We reject defendant's contention that County Court erred in allowing evidence of his flight from the police after the police stopped the truck. The evidence of defendant's flight "was relevant inasmuch as it was indicative of his consciousness of guilt" (People v Turner, 197 AD3d 997, 998 [4th Dept 2021], lv denied 37 NY3d 1061 [2021]; see People v Yazum, 13 NY2d 302, 304 [1963], rearg denied 15 NY2d 679 [1964]), and the probative value of that evidence outweighed the potential prejudice to defendant (see People v Fitzgerald, 84 AD3d 1397, 1397 [2d Dept 2011], lv denied 17 NY3d 816 [2011]; see also Turner, 197 AD3d at 998-999; see generally People v Frumusa, 29 NY3d 364, 372 [2017], rearg denied 29 NY3d 1110 [2017]). Defendant waived his challenge to the consciousness of guilt instruction, inasmuch as defense counsel consented to that charge (see People v Gant, 189 AD3d 2160, 2161 [4th Dept 2020], lv denied 36 NY3d 1097 [2021]). In any event, the court gave an appropriate limiting instruction "that evidence of flight is of slight value and that flight may have an innocent explanation" (People v Martinez, 298 AD2d 897, 899 [4th Dept 2002], lv denied 98 NY2d 769 [2002], cert denied 538 US 963 [2003], reh denied 539 US 911 [2003]; see Fitzgerald, 84 AD3d at 1397).

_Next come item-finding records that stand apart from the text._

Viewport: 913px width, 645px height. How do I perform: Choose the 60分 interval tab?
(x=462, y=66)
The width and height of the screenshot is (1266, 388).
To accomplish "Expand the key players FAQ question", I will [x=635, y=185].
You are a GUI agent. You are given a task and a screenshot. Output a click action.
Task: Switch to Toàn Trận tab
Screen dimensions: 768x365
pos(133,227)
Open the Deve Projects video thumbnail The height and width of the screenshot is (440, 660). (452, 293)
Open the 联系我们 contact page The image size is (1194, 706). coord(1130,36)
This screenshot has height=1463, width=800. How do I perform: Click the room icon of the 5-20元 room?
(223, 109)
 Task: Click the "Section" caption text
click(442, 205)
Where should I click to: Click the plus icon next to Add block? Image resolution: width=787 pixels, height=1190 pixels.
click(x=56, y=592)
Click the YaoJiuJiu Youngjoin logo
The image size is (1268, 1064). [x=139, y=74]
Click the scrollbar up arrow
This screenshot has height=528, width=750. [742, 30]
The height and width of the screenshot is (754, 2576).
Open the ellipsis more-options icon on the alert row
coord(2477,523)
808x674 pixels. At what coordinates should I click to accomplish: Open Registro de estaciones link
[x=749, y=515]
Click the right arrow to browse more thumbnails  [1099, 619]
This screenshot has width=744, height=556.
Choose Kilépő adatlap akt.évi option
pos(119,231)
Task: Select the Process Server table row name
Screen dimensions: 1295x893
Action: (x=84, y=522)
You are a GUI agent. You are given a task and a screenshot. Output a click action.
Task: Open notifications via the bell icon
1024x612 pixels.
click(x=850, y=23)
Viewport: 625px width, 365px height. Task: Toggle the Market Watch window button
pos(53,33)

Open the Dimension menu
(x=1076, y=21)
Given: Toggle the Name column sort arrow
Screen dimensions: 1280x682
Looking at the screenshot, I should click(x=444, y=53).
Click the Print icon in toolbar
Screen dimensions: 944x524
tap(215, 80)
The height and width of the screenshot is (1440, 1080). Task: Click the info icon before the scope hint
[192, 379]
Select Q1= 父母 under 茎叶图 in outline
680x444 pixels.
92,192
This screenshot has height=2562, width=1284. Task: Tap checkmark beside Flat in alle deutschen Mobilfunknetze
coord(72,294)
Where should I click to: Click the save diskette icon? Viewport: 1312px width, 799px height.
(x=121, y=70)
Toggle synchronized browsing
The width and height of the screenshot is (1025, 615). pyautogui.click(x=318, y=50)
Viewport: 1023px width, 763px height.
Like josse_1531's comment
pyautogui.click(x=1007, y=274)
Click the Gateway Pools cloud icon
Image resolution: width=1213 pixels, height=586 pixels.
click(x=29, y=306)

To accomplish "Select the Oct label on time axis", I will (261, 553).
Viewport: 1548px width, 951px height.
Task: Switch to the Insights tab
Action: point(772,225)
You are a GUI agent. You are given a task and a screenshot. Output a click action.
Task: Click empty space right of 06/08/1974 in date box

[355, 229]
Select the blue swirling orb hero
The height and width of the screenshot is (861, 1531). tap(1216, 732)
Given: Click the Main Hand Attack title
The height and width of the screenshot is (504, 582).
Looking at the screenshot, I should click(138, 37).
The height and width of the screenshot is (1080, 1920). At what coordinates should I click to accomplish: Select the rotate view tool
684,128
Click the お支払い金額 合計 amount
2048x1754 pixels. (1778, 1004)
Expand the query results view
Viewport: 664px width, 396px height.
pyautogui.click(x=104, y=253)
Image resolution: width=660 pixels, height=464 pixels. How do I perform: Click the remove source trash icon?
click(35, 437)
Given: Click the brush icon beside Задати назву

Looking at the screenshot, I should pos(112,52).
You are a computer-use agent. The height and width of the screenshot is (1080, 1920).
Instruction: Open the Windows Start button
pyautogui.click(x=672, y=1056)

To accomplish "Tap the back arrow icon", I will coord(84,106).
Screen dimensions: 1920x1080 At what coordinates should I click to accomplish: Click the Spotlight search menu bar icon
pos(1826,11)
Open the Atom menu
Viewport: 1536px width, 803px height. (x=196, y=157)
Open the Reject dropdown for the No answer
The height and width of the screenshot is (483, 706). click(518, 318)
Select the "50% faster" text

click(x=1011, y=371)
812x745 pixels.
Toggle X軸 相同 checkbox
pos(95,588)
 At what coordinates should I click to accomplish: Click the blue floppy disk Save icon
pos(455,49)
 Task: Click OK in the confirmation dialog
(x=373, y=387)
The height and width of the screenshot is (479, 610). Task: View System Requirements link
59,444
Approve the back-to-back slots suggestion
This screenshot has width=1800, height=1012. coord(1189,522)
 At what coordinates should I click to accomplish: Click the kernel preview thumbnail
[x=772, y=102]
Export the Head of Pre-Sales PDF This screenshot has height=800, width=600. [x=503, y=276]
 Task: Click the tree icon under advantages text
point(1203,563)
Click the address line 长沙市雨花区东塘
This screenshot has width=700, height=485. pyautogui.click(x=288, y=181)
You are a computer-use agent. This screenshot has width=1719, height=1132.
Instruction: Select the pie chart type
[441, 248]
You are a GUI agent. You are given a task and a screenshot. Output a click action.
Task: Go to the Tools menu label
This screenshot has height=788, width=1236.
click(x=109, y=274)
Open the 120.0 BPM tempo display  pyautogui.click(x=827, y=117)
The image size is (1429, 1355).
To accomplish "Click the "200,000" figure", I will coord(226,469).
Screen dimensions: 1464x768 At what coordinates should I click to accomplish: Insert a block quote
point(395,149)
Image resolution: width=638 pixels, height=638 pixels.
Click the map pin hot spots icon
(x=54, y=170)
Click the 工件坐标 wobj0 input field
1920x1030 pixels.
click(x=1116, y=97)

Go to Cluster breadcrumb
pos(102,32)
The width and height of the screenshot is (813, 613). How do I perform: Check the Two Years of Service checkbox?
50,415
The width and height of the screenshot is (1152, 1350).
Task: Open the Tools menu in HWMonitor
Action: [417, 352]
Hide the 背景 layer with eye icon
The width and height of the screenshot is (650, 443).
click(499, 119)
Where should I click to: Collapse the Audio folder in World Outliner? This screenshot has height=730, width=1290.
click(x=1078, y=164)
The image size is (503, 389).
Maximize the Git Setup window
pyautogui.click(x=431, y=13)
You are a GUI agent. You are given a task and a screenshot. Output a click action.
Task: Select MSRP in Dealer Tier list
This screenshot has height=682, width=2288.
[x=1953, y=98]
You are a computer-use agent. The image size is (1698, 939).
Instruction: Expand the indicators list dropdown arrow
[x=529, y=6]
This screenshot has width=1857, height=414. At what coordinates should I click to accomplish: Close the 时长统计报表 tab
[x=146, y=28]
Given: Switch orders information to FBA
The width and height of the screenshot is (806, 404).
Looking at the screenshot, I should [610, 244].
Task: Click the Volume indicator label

Defendant contends that the evidence is legally insufficient because the accomplice testimony was not sufficiently corroborated. We reject that contention. Accomplice testimony must be corroborated by evidence "tending to connect the defendant with the commission of [the] offense" (CPL 60.22 [1]). Here, witness testimony and surveillance video " 'tend[ed] to connect . . . defendant with the commission of the crime[s] in such a way as may reasonably [have] satisf[ied] the jury that the accomplice[s] [were] telling the truth' " (People v Reome, 15 NY3d 188, 192 [2010]; see People v Baska, 191 AD3d 1432, 1433 [4th Dept 2021]; People v Lipford, 129 AD3d 1528, 1529 [4th Dept 2015], lv denied 26 NY3d 1041 [2015]). Furthermore, viewing the evidence in light of the elements of the crimes as charged to the jury (see People v Danielson, 9 NY3d 342, 349 [2007]), we reject defendant's contention that the verdict is against the weight of the evidence (see generally People v Bleakley, 69 NY2d 490, 495 [1987]). Present—Whalen, P.J., Centra, NeMoyer and Winslow, JJ.